I think it depends on the role you assign them. I have seen many players get caught up in the 'I have the coolest model so I should win' TalkHammer Trap.

If you expect them to turn a flank so you can roll up your opponent's line, you may be putting all your eggs in one basket and LT becomes a curse.

If you have a more fluid strategy where you don't care if it dies as long as you get more value out of the rest of your units, (i.e. your opponent spends too much effort on it and the rest of your army gets into CC unmolested or allows your mages to blast his units back into their base particles) LT becomes a blessing.


----------



## jakkie (Dec 21, 2007)

dragons and griffins are in my opinion the only worth while large target asthe ycan fly behind the enemy lines and scare the sh1t out of any unit that happnes to be close.

giants are fun to play beacuse their attack are so wierd. and they arent tht bad points wise at 205, which isnt that bad in WHFB.


----------



## asianavatar (Aug 20, 2007)

My Slann is a pretty useful large target, but carnosaur suffers from all the other issues with large targets, I tend not to use it.

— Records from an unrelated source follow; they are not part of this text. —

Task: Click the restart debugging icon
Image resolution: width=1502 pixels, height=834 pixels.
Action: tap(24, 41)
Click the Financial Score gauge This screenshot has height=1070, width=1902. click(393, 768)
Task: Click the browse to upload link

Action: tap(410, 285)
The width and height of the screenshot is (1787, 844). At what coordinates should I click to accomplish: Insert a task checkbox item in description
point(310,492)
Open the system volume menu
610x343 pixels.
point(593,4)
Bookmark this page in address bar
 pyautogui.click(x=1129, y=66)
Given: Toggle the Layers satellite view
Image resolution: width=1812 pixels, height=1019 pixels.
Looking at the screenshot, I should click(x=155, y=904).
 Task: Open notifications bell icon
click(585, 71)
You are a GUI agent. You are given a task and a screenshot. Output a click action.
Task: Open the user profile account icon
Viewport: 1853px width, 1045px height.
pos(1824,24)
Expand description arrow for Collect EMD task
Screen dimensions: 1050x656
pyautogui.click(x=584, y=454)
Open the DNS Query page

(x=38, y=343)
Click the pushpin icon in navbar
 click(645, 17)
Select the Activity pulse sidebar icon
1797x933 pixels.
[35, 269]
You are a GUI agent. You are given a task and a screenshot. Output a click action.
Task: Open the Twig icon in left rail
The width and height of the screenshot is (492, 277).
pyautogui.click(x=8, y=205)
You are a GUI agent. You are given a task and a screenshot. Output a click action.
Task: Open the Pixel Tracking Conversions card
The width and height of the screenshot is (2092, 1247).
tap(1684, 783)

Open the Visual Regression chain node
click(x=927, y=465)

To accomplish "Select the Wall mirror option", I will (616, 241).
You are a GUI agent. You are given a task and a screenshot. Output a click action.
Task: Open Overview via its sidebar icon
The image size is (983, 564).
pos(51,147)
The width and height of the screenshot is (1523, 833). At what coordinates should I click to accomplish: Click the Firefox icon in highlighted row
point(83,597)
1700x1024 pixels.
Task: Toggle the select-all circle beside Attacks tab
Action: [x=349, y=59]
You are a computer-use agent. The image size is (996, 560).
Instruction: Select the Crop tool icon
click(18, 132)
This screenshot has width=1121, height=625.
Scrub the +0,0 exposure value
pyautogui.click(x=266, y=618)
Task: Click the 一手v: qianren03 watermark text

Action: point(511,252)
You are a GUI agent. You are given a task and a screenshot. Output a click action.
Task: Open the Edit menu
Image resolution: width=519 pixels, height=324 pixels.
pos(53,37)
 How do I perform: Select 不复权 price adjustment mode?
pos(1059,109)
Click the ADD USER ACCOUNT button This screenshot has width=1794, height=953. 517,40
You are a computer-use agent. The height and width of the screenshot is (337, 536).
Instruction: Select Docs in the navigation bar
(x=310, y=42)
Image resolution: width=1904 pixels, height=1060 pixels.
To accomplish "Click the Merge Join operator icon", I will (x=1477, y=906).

I definitely think that flying large monsters have their uses. Slower moving large monsters tend to get shot down too quickly. It really depends on how they are used and the problems occur when people use their large monster as their main focus of their army. Just like any other unit in fantasy, getting it to work with the rest of your army is key.


----------



## Green Knight (Feb 25, 2008)

high elfs Dragons and more Dragons are one man armys very good against gun lines and orc and gobblins terror is the key


----------